(Beginning of Available data)

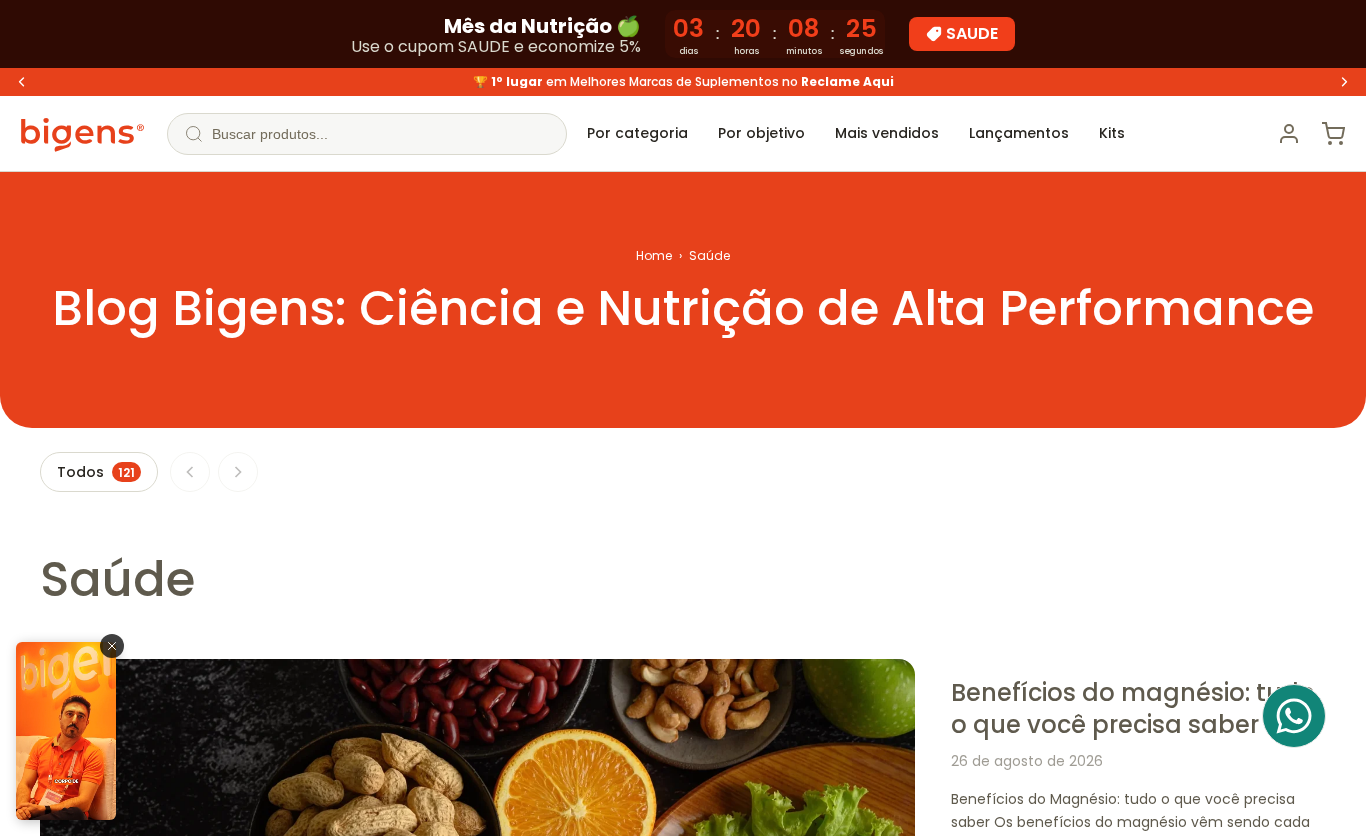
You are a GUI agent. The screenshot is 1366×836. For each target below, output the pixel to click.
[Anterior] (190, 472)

(End of Available data)
(Beginning of Available data)

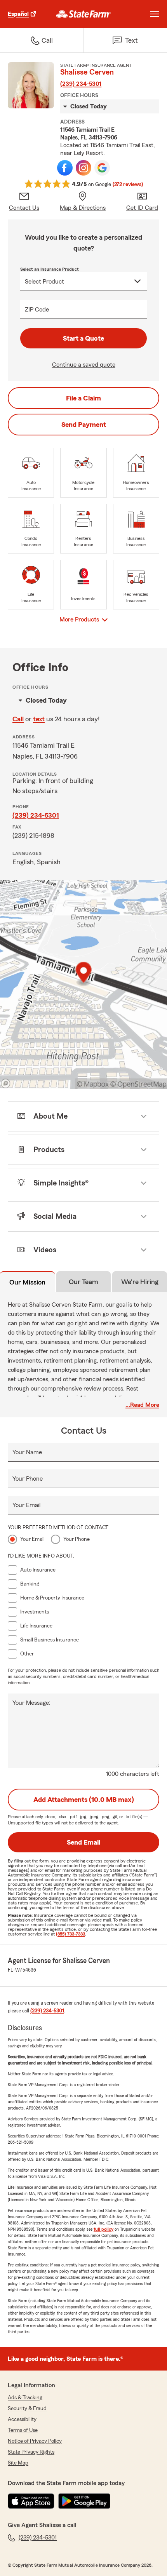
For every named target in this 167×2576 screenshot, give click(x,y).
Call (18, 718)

(End of Available data)
(Beginning of Available data)

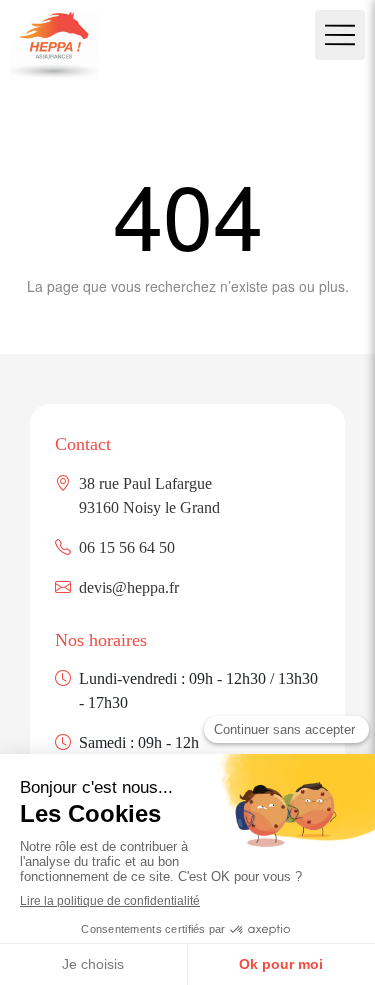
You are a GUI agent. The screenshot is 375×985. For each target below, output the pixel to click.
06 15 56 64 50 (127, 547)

(End of Available data)

What you give back should be only the lines of the records above, starting at the line with "You are a GUI agent. The screenshot is 1366×836." and ending at the line with "[Anterior] (190, 472)", restated word for word.

### Result for this exercise
You are a GUI agent. The screenshot is 1366×836. For each target below, output the pixel to click.
[Anterior] (190, 472)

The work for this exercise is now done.